Title: The Innocent Man: Murder and Injustice in a Small Town
Author: John Grisham
Publisher: Doubleday, 2006
Synopsis: John Grisham's first work of nonfiction, an exploration of small town justice gone terribly awry, is his most extraordinary legal thriller yet. — In the major league draft of 1971, the first player chosen from the State of Oklahoma was Ron Williamson. When he signed with the Oakland A's, he said goodbye to his hometown of Ada and left to pursue his dreams of big league glory.
Six years later he was back, his dreams broken by a bad arm and bad habits--drinking, drugs, and women. He began to show signs of mental illness. Unable to keep a job, he moved in with his mother and slept twenty hours a day on her sofa.

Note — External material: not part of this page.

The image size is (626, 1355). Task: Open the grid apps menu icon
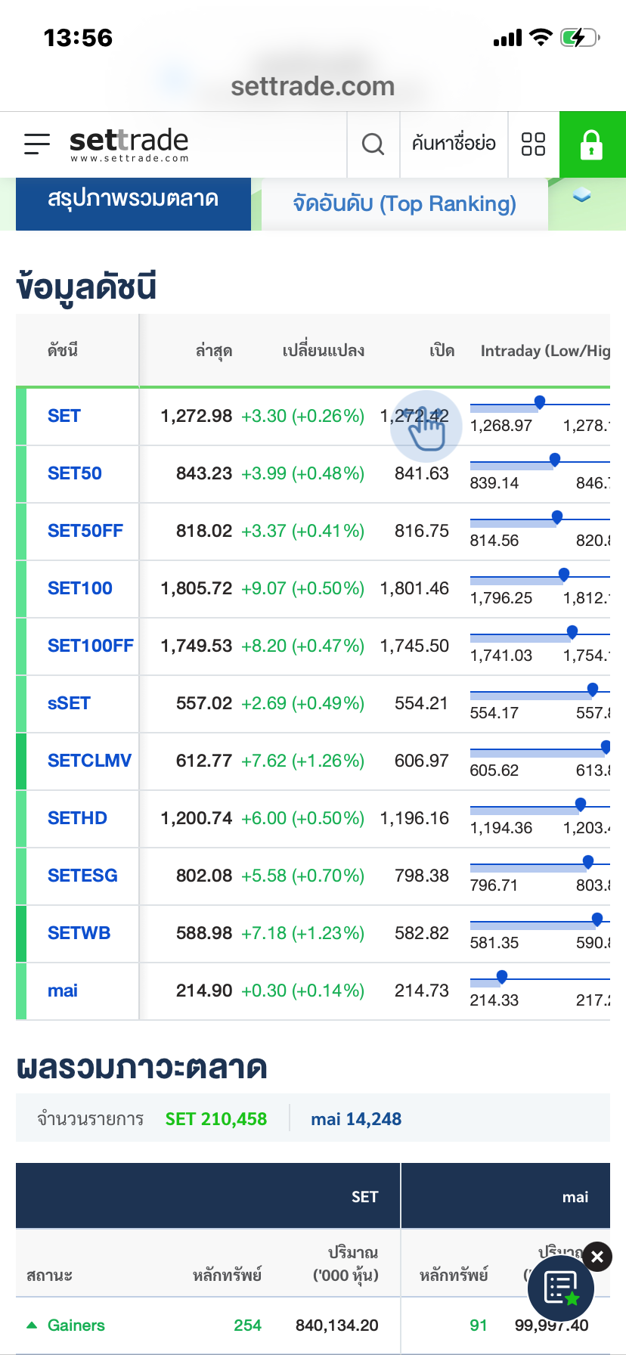click(533, 144)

In 1982, a 21-year-old cocktail waitress in Ada named Debra Sue Carter was raped and murdered, and for five years the police could not solve the crime. For reasons that were never clear, they suspected Ron Williamson and his friend Dennis Fritz. The two were finally arrested in 1987 and charged with capital murder.
With no physical evidence, the prosecution's case was built on junk science and the testimony of jailhouse snitches and convicts. Dennis Fritz was found guilty and given a life sentence. Ron Williamson was sent to death row.
If you believe that in America you are innocent until proven guilty, this book will shock you. If you believe in the death penalty, this book will disturb you. If you believe the criminal justice system is fair, this book will infuriate you.
Review: I was naive. I thought our justice system was the best one in the world, in the history of the world. I now realize that it is only as good as the people involved in it. Everyone, from the judge to the prosecutor, to the 'expert witnesses' were corrupt and wrong and ruined four lives.
I was shocked, disturbed and infuriated, just as the synopsis promised. I was also saddened. And uplifted and hopeful because somebody out there eventually brought the facts to light and saved the life of Ron Williamson and freed Dennis Fritz. It's unfortunate, but the other two men who were convicted by the same dishonest system for a different crime, Tommy Ward and Karl Fontenot, are in prison for life.
Ron's life was saved too late. He was so mentally unbalanced and the 14 years he spent in correctional facilities just exacerbated his problems. What a sad, sad group of people who cared nothing for justice and sent innocent people to jail and one to death row. The only bright spot, if you can call it that, is 20+ years later, the actual killer of Debra Carter is behind bars for life.
I couldn't put this book down. I easily finished it in less than 24 hours. It is horrifying and sad and eye-opening....and true.